++++ TASK INPUTS ++++

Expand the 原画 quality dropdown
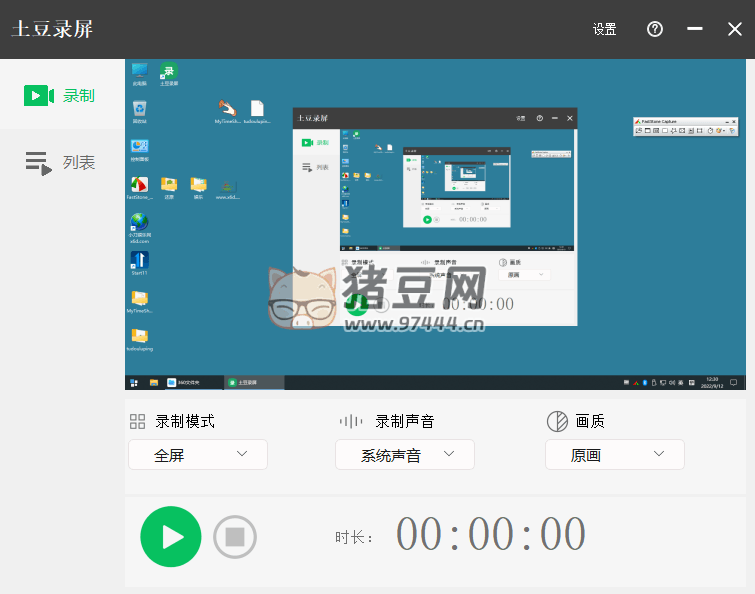The height and width of the screenshot is (594, 755). click(615, 455)
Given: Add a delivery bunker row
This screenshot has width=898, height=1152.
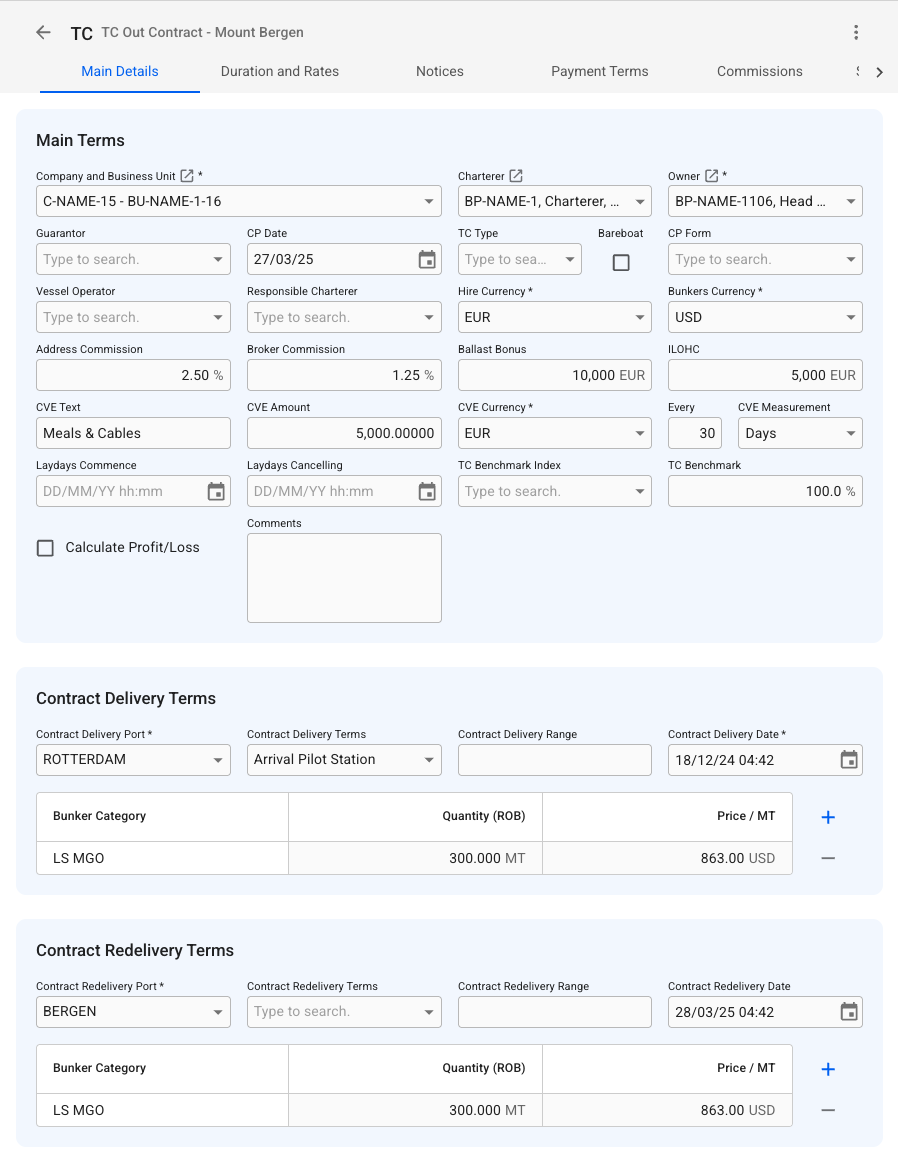Looking at the screenshot, I should pos(828,817).
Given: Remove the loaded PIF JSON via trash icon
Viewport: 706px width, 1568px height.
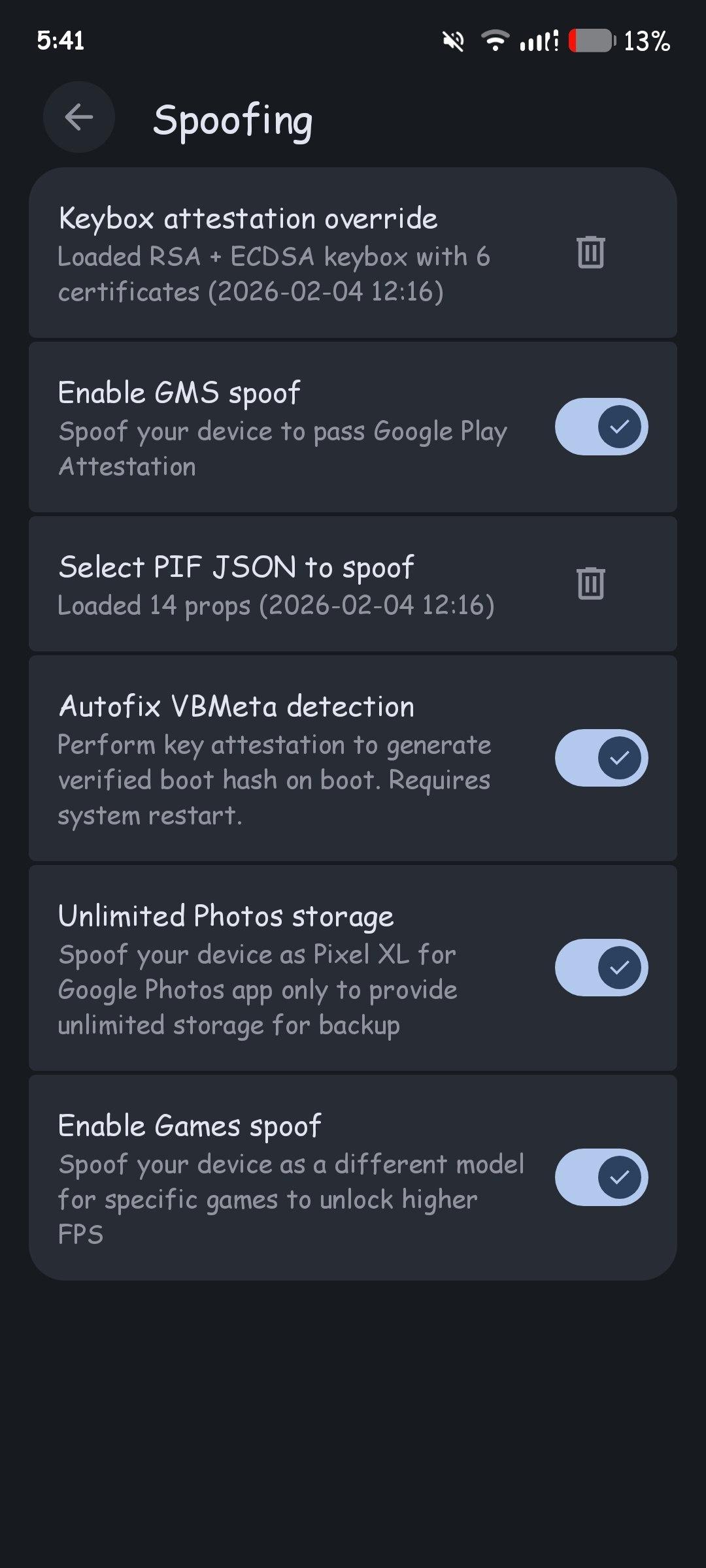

++++

TASK GOAL: Copy out the rows above word for word, from the line with "Given: Add a delivery bunker row" through the end of the rows. Leave the pictures out.

FINAL ANSWER:
Given: Add a delivery bunker row
This screenshot has width=898, height=1152.
Looking at the screenshot, I should pos(828,817).
Given: Remove the loaded PIF JSON via trash icon
Viewport: 706px width, 1568px height.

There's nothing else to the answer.